┌──

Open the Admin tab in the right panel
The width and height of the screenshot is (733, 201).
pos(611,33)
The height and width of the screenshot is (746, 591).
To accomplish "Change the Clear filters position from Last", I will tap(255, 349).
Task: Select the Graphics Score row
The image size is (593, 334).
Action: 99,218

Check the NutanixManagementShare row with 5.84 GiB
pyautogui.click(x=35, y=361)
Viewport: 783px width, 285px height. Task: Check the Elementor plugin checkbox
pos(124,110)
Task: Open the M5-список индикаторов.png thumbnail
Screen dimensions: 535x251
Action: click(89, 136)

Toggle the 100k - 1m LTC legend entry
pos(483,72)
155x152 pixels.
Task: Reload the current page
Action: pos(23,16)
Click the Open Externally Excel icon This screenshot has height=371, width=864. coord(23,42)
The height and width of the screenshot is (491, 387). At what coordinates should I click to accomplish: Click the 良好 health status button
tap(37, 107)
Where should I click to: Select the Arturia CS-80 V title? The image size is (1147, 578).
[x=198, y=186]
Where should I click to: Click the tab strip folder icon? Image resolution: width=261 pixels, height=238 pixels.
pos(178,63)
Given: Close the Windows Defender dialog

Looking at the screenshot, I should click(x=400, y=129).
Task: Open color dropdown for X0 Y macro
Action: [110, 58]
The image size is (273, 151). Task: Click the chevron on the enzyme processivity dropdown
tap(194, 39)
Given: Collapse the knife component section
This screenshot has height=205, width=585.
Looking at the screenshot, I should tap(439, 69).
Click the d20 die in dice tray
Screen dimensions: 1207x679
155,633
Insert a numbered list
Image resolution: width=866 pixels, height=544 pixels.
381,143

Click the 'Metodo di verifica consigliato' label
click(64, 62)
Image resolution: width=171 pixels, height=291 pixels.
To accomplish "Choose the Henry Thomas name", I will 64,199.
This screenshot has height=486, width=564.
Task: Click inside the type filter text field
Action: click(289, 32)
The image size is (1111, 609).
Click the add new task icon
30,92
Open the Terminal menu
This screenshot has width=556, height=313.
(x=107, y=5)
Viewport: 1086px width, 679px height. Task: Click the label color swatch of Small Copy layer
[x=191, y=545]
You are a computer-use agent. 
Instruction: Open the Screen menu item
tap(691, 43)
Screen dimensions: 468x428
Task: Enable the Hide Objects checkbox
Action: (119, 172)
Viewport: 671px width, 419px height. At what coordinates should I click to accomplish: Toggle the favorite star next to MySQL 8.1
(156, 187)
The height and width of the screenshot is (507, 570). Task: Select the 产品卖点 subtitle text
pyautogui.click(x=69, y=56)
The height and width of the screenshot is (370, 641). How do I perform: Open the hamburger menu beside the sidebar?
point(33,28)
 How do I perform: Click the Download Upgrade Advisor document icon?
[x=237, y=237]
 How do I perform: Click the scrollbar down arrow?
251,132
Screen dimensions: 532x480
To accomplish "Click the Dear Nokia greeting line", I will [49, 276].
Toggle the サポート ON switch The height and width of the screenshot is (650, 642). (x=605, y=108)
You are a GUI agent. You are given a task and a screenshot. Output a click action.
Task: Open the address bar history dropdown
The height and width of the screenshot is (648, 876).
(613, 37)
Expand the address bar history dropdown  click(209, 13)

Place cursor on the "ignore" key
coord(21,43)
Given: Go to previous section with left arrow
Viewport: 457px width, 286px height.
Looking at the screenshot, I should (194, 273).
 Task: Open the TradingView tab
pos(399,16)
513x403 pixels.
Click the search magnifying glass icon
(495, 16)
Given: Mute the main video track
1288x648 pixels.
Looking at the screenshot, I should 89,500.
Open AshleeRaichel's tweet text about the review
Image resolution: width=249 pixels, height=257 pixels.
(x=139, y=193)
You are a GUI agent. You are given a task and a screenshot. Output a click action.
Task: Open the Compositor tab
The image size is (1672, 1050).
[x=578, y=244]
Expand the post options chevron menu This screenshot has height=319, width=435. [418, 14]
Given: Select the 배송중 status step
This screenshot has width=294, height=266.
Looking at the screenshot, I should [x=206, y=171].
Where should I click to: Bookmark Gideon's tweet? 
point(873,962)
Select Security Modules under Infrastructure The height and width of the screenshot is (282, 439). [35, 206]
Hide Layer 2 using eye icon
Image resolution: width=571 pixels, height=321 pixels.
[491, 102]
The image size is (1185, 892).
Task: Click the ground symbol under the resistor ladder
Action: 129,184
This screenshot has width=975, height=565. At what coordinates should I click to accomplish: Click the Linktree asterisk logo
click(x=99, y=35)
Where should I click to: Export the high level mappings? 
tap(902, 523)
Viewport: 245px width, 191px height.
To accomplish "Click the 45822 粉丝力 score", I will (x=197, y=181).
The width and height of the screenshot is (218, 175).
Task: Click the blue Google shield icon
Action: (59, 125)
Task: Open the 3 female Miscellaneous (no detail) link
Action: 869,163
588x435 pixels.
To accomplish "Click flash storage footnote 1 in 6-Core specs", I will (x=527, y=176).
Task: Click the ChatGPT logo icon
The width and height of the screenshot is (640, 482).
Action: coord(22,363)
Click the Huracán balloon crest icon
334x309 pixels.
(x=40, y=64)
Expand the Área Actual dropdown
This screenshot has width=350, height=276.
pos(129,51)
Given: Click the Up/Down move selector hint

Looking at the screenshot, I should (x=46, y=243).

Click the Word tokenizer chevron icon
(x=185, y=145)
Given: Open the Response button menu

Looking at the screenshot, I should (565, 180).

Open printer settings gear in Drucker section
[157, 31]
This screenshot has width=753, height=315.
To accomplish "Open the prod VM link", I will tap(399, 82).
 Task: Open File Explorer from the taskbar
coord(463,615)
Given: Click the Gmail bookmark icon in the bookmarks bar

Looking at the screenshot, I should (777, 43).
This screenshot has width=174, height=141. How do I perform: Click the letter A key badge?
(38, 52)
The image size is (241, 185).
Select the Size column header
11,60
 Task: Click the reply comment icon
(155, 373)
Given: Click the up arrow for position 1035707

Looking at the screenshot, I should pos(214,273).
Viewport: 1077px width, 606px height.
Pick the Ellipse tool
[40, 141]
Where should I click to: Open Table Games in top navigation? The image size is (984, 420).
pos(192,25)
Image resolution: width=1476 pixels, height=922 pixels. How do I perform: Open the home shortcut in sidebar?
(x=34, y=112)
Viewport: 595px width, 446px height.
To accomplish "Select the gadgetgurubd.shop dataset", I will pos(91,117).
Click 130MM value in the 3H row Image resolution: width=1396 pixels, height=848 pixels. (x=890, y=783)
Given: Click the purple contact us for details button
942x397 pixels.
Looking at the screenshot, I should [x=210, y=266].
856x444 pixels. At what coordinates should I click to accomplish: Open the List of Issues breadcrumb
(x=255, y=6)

└──

▶ [WHAT NEEDS TO BE DONE]:
Every record above must be repeated word for word.

▶ [COMPLETED EXERCISE]:
Open the Admin tab in the right panel
The width and height of the screenshot is (733, 201).
pos(611,33)
The height and width of the screenshot is (746, 591).
To accomplish "Change the Clear filters position from Last", I will tap(255, 349).
Task: Select the Graphics Score row
The image size is (593, 334).
Action: 99,218

Check the NutanixManagementShare row with 5.84 GiB
pyautogui.click(x=35, y=361)
Viewport: 783px width, 285px height. Task: Check the Elementor plugin checkbox
pos(124,110)
Task: Open the M5-список индикаторов.png thumbnail
Screen dimensions: 535x251
Action: click(89, 136)

Toggle the 100k - 1m LTC legend entry
pos(483,72)
155x152 pixels.
Task: Reload the current page
Action: pos(23,16)
Click the Open Externally Excel icon This screenshot has height=371, width=864. coord(23,42)
The height and width of the screenshot is (491, 387). At what coordinates should I click to accomplish: Click the 良好 health status button
tap(37, 107)
Where should I click to: Select the Arturia CS-80 V title? The image size is (1147, 578).
[x=198, y=186]
Where should I click to: Click the tab strip folder icon? Image resolution: width=261 pixels, height=238 pixels.
pos(178,63)
Given: Close the Windows Defender dialog

Looking at the screenshot, I should click(x=400, y=129).
Task: Open color dropdown for X0 Y macro
Action: [110, 58]
The image size is (273, 151). Task: Click the chevron on the enzyme processivity dropdown
tap(194, 39)
Given: Collapse the knife component section
This screenshot has height=205, width=585.
Looking at the screenshot, I should tap(439, 69).
Click the d20 die in dice tray
Screen dimensions: 1207x679
155,633
Insert a numbered list
Image resolution: width=866 pixels, height=544 pixels.
381,143

Click the 'Metodo di verifica consigliato' label
click(64, 62)
Image resolution: width=171 pixels, height=291 pixels.
To accomplish "Choose the Henry Thomas name", I will 64,199.
This screenshot has height=486, width=564.
Task: Click inside the type filter text field
Action: click(289, 32)
The image size is (1111, 609).
Click the add new task icon
30,92
Open the Terminal menu
This screenshot has width=556, height=313.
(x=107, y=5)
Viewport: 1086px width, 679px height. Task: Click the label color swatch of Small Copy layer
[x=191, y=545]
You are a computer-use agent. 
Instruction: Open the Screen menu item
tap(691, 43)
Screen dimensions: 468x428
Task: Enable the Hide Objects checkbox
Action: (119, 172)
Viewport: 671px width, 419px height. At what coordinates should I click to accomplish: Toggle the favorite star next to MySQL 8.1
(156, 187)
The height and width of the screenshot is (507, 570). Task: Select the 产品卖点 subtitle text
pyautogui.click(x=69, y=56)
The height and width of the screenshot is (370, 641). How do I perform: Open the hamburger menu beside the sidebar?
point(33,28)
 How do I perform: Click the Download Upgrade Advisor document icon?
[x=237, y=237]
 How do I perform: Click the scrollbar down arrow?
251,132
Screen dimensions: 532x480
To accomplish "Click the Dear Nokia greeting line", I will [49, 276].
Toggle the サポート ON switch The height and width of the screenshot is (650, 642). (x=605, y=108)
You are a GUI agent. You are given a task and a screenshot. Output a click action.
Task: Open the address bar history dropdown
The height and width of the screenshot is (648, 876).
(613, 37)
Expand the address bar history dropdown  click(209, 13)

Place cursor on the "ignore" key
coord(21,43)
Given: Go to previous section with left arrow
Viewport: 457px width, 286px height.
Looking at the screenshot, I should (194, 273).
 Task: Open the TradingView tab
pos(399,16)
513x403 pixels.
Click the search magnifying glass icon
(495, 16)
Given: Mute the main video track
1288x648 pixels.
Looking at the screenshot, I should 89,500.
Open AshleeRaichel's tweet text about the review
Image resolution: width=249 pixels, height=257 pixels.
(x=139, y=193)
You are a GUI agent. You are given a task and a screenshot. Output a click action.
Task: Open the Compositor tab
The image size is (1672, 1050).
[x=578, y=244]
Expand the post options chevron menu This screenshot has height=319, width=435. [418, 14]
Given: Select the 배송중 status step
This screenshot has width=294, height=266.
Looking at the screenshot, I should [x=206, y=171].
Where should I click to: Bookmark Gideon's tweet? 
point(873,962)
Select Security Modules under Infrastructure The height and width of the screenshot is (282, 439). [35, 206]
Hide Layer 2 using eye icon
Image resolution: width=571 pixels, height=321 pixels.
[491, 102]
The image size is (1185, 892).
Task: Click the ground symbol under the resistor ladder
Action: 129,184
This screenshot has width=975, height=565. At what coordinates should I click to accomplish: Click the Linktree asterisk logo
click(x=99, y=35)
Where should I click to: Export the high level mappings? 
tap(902, 523)
Viewport: 245px width, 191px height.
To accomplish "Click the 45822 粉丝力 score", I will (x=197, y=181).
The width and height of the screenshot is (218, 175).
Task: Click the blue Google shield icon
Action: (59, 125)
Task: Open the 3 female Miscellaneous (no detail) link
Action: 869,163
588x435 pixels.
To accomplish "Click flash storage footnote 1 in 6-Core specs", I will (x=527, y=176).
Task: Click the ChatGPT logo icon
The width and height of the screenshot is (640, 482).
Action: coord(22,363)
Click the Huracán balloon crest icon
334x309 pixels.
(x=40, y=64)
Expand the Área Actual dropdown
This screenshot has width=350, height=276.
pos(129,51)
Given: Click the Up/Down move selector hint

Looking at the screenshot, I should (x=46, y=243).

Click the Word tokenizer chevron icon
(x=185, y=145)
Given: Open the Response button menu

Looking at the screenshot, I should (565, 180).

Open printer settings gear in Drucker section
[157, 31]
This screenshot has width=753, height=315.
To accomplish "Open the prod VM link", I will tap(399, 82).
 Task: Open File Explorer from the taskbar
coord(463,615)
Given: Click the Gmail bookmark icon in the bookmarks bar

Looking at the screenshot, I should (777, 43).
This screenshot has width=174, height=141. How do I perform: Click the letter A key badge?
(38, 52)
The image size is (241, 185).
Select the Size column header
11,60
 Task: Click the reply comment icon
(155, 373)
Given: Click the up arrow for position 1035707

Looking at the screenshot, I should pos(214,273).
Viewport: 1077px width, 606px height.
Pick the Ellipse tool
[40, 141]
Where should I click to: Open Table Games in top navigation? The image size is (984, 420).
pos(192,25)
Image resolution: width=1476 pixels, height=922 pixels. How do I perform: Open the home shortcut in sidebar?
(x=34, y=112)
Viewport: 595px width, 446px height.
To accomplish "Select the gadgetgurubd.shop dataset", I will pos(91,117).
Click 130MM value in the 3H row Image resolution: width=1396 pixels, height=848 pixels. (x=890, y=783)
Given: Click the purple contact us for details button
942x397 pixels.
Looking at the screenshot, I should [x=210, y=266].
856x444 pixels. At what coordinates should I click to accomplish: Open the List of Issues breadcrumb
(x=255, y=6)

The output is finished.